### [Brano da leggere]
È mercoledì mattina, il caldo è asfissiante, anche a causa dell’umidità, la sala d’aspetto è piena solo per metà, tanti hanno preso le sedie e le hanno trasportate fuori, all’ombra, nonostante l’aria condizionata funzioni. Al centro della sala, una parte del controsoffitto è stata smontata e si vede un tubo che non la smette di perdere acqua. Acqua che gocciola all’interno di un contenitore in plastica con in bella vista la scritta Materia Infetta. Al momento non funzionano i distributori automatici di caffè – verranno resi operativi più tardi – e l’assenza sembra farsi sentire per le tante persone che aspettano il proprio turno dalla sera prima. Poco dopo l’ora di pranzo l’uomo vittima di incidente torna un po’ dolorante dai suoi parenti, che nel frattempo gli hanno preso da mangiare, un pasto molto leggero, dovrà fare diversi esami, ma solo quando sarà il suo turno: tutti guardano il tabellone in attesa che qualcosa si muova, ma la fila scorre pianissimo e il via vai di ambulanze non si arresta. Ogni tanto qualcuno esce dall’astanteria e chiama i nomi delle persone a turno, che prontamente si avvicinano di scatto all’ingresso, ma non tocca a loro. Presto infatti scopriranno che si tratta soltanto di una sorta di appello chiamato per verificare se qualcuno ha ceduto ed è andato a casa, per aggiornare la lista d’attesa.
Cala la sera e la situazione sembra tranquillizzarsi, in molti se ne sono andati, anche se le sirene che segnalano ambulanze in arrivo continuano a essere tantissime. Sono le 22. L’anziano arrivato quasi dodici prima ha ancora 14 persone davanti a sé. Un’altra ambulanza scarica un ragazzo, anche lui vittima di incidente, è immobilizzato sulla barella e ha un segno sulla testa. Gli operatori del 118 tuttavia vengono fermati all’ingresso da un infermiere. «Non sappiamo neanche dove metterlo – dice – dovete portarvelo via. Non solo non abbiamo medici, ma lì dentro non abbiamo neanche un posto, neanche una sedia libera». Vanno via, direzione Civico, consapevoli che dovranno attraversare tutta la città a sirene spiegate. Intanto due donne, parenti di un paziente entrato poche ore prima, dopo essersi assentate per qualche minuto scoprono che la loro auto, parcheggiata in viale Croce Rossa, è stata rubata.

### [Dati di seguito]

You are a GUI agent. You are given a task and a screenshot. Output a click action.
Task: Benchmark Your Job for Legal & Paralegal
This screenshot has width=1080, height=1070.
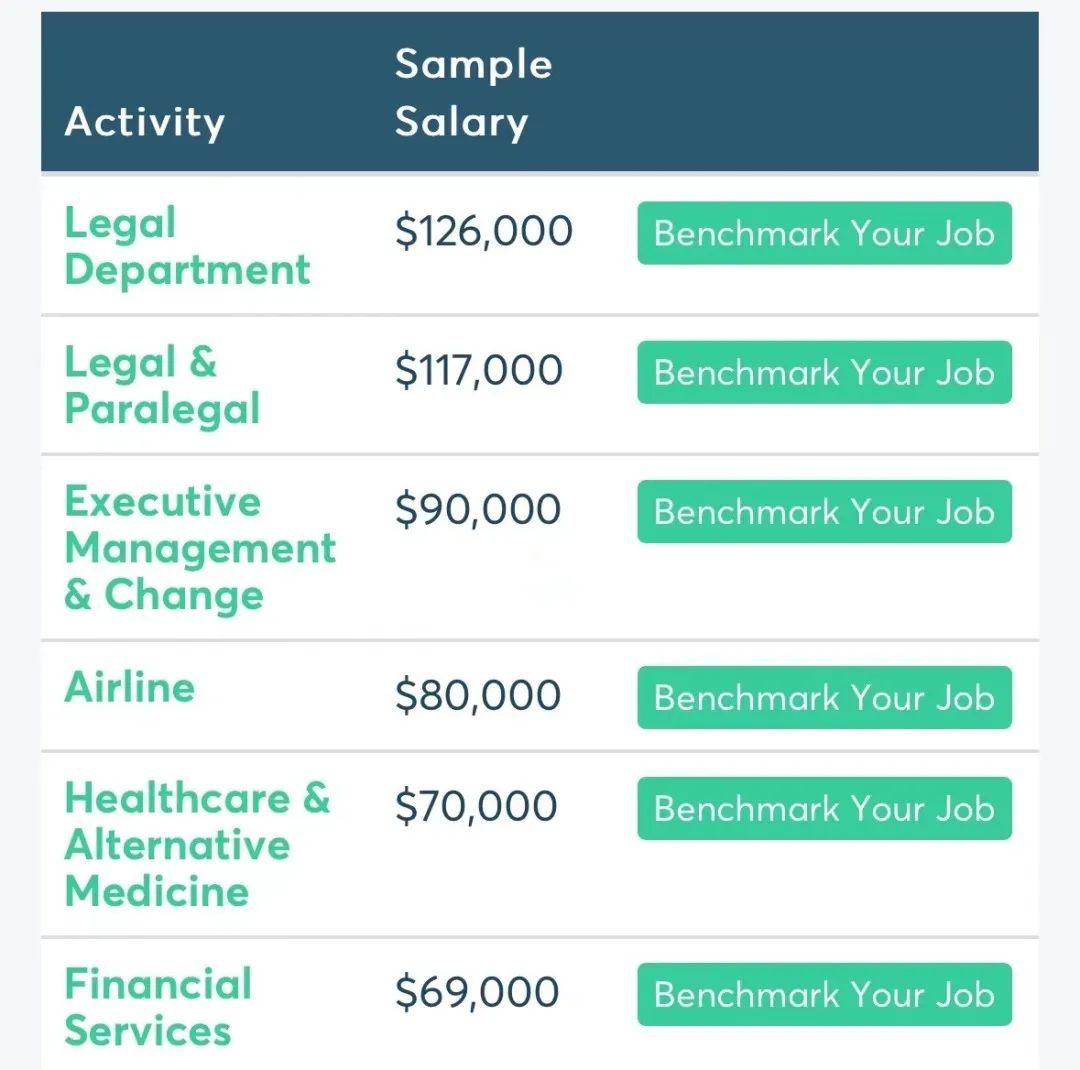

### [Istruzioni]
A - Rispondi a queste domande sul brano dell'attesa al pronto soccorso:
(i) Quale scritta si legge sul contenitore in plastica in cui gocciola l'acqua?
(ii) Alle 22, quante persone ha ancora davanti a sé l'anziano?
(iii) In quale viale era parcheggiata l'auto rubata alle due donne?
B - Prosegui il brano sull'attesa al pronto soccorso a partire dall'ultima frase.

### [Risposte per compito]
A -
(i) Materia Infetta
(ii) 14
(iii) Viale Croce Rossa

B -
Inghilterra e Danimarca sulla Tv della sala d’attesa stanno decidendo ai rigori chi andrà a giocarsi la finale degli Europei di calcio contro lItalia. Arrivano altri due codici rossi, poi dei ragazzini in costume da bagno ricoperti di sangue e passata la mezzanotte ecco persino spuntare un giovane che, in piedi sul gradino nei pressi dell’approdo delle ambulanze, comincia a recitare un lungo sermone a sfondo religioso, spiegando alla sua ignara platea che «La vera guarigione è in Gesù». La vera notizia però è che il tabellone finalmente chiama il numero di un signore arrivato alle quattro del mattino precedente. La gente fuori tenta di dormire nelle macchine, altri fumano, altri scrollano il telefono in maniera compulsiva. Anche l’uomo giunto la mattina si trova sull’auto dei suoi familiari, per rilassarsi un attimo mentre dentro trasmettono di nuovo Inghilterra-Danimarca, questa volta in replica. L’anziano verrà alla fine chiamato poco prima dei calci di rigore, dopo le quattro. Uscirà un’ora dopo per un’altra attesa, stavolta più breve, quella dei referti di tac e radiografie. Poi salirà sull’auto della figlia che lo riaccompagnerà a casa, dopo quasi 19 ore di turno, mentre il sole delle cinque del mattino inizia ad albeggiare.